SUPPLIED DATA

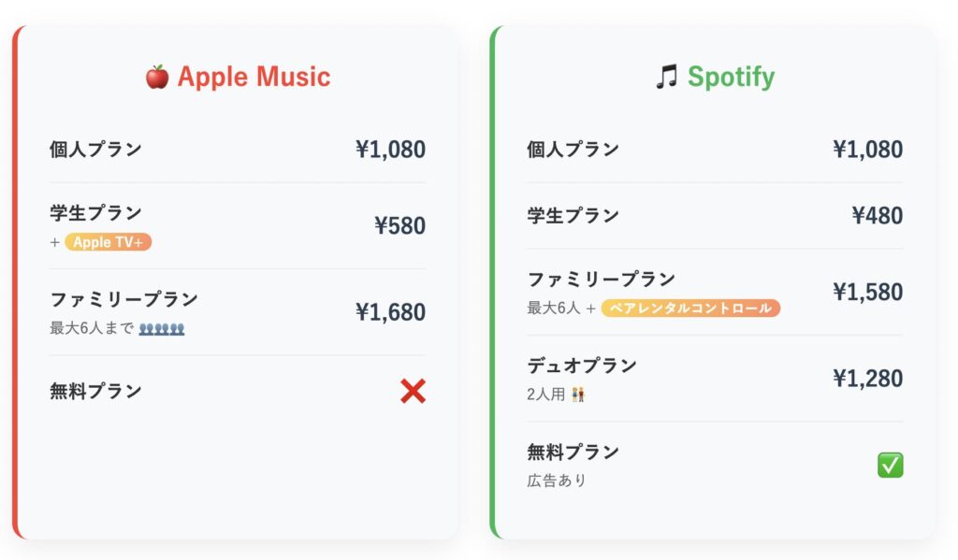Click the music note icon beside Spotify
The height and width of the screenshot is (560, 958).
point(666,77)
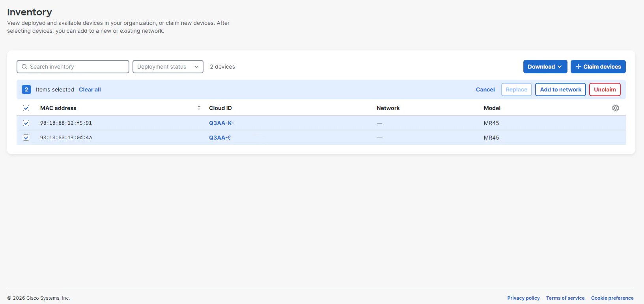Viewport: 644px width, 304px height.
Task: Click the red Unclaim button
Action: [x=605, y=90]
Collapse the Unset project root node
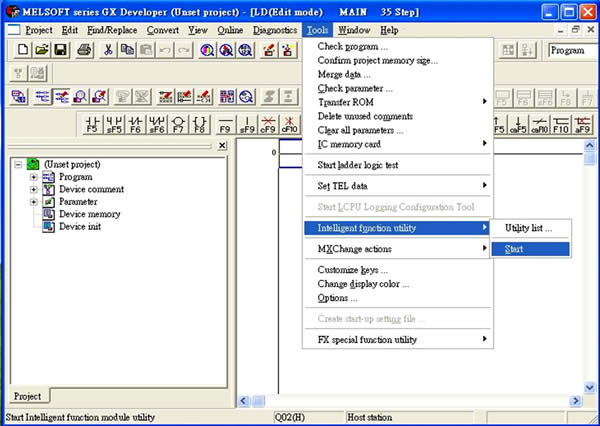The height and width of the screenshot is (426, 600). 19,164
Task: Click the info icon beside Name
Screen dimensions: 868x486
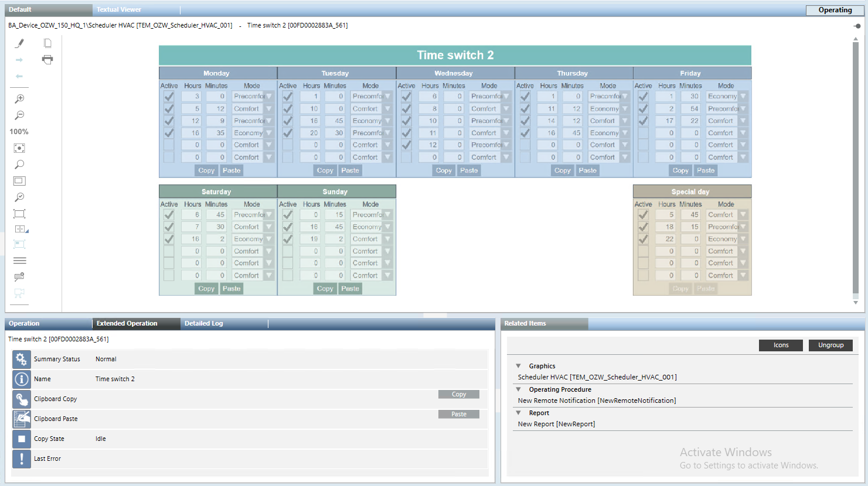Action: click(x=22, y=379)
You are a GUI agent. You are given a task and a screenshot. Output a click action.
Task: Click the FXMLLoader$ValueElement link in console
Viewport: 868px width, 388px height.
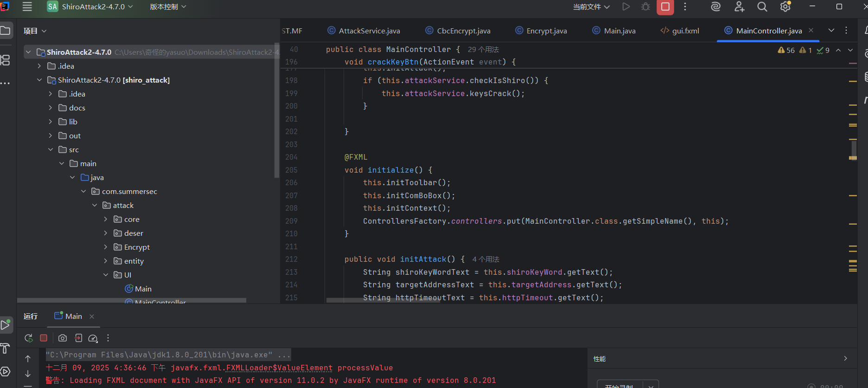pyautogui.click(x=279, y=368)
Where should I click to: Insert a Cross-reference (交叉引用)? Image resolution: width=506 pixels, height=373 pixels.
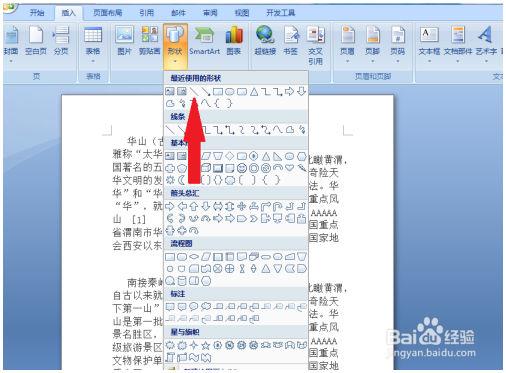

EXERCISE DIRECTIONS
Would you print, exactly as they appear, the lines from the line with "You are a GUI" through the end of the entries above, leaving out the pictures?

WRITTEN SOLUTION
You are a GUI agent. You are given a task and a screenshot. Output a click action.
Task: Click the FXMLLoader$ValueElement link in console
Viewport: 868px width, 388px height.
pyautogui.click(x=279, y=368)
Where should I click to: Insert a Cross-reference (交叉引用)? Image resolution: width=506 pixels, height=373 pixels.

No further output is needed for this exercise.